Sean Michael Kyer (born July 31, 2001) is a Canadian actor who played the role of Oscar in 51 episodes of the children's live action educational television series Odd Squad from 2014 until 2017. Kyer has also appeared in the series Continuum as Sam Cameron and When Calls the Heart as Albert Bickley.

Career 
Sean Michael Kyer was born on July 31, 2001 in Vancouver, British Columbia, where he began a minor acting career as an infant.

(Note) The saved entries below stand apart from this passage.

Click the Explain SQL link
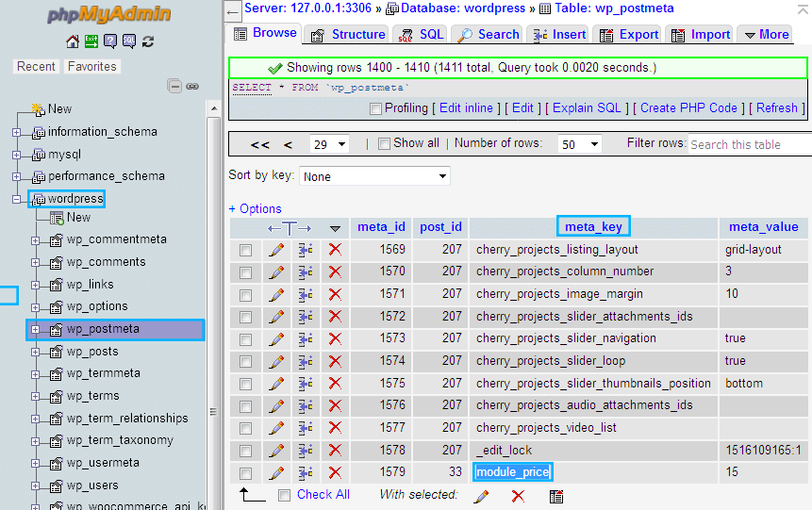Screen dimensions: 812x510 point(587,108)
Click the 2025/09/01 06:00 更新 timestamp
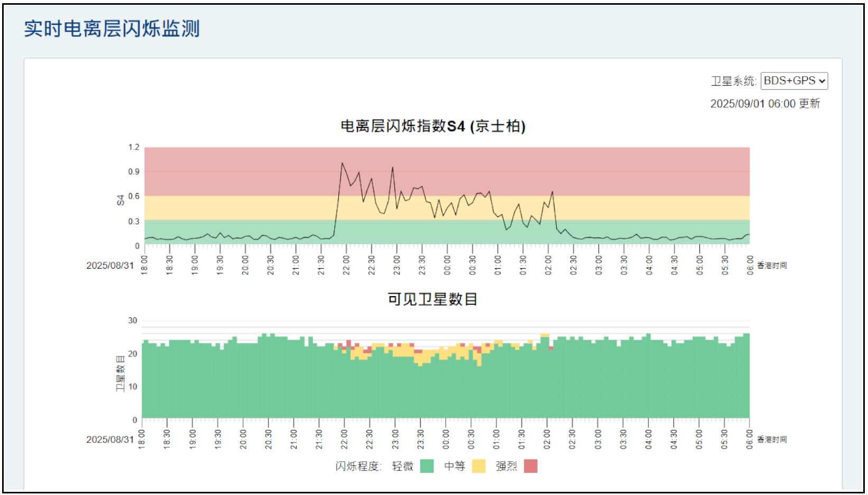The height and width of the screenshot is (495, 868). click(x=764, y=104)

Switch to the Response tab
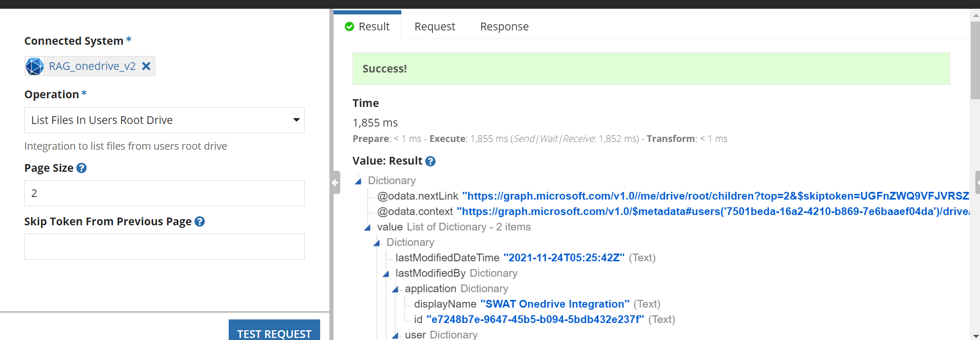(x=504, y=27)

His first television role was at the age of 9, when he played "Brian" in an season 1 episode of the sci-fi television series V in 2010. Kyer obtained more slight roles in television namely discrete roles in episodes of Fringe, Alcatraz, Falling Skies, Cedar Cove and Supernatural. His first film role was in the film Girl in Progress.  He also had a voice role in the TV movie A Fairly Odd Christmas. He appeared on two episodes of R.L. Stine's: The Haunting Hour as two different characters. Afterwards, Kyer had a main character part on 10 episodes of Continuum and as Oscar in Odd Squad from 2014 to 2017. In addition to those roles Kyer had a recurring role in 7 episodes of When Calls The Heart between 2014 and 2015.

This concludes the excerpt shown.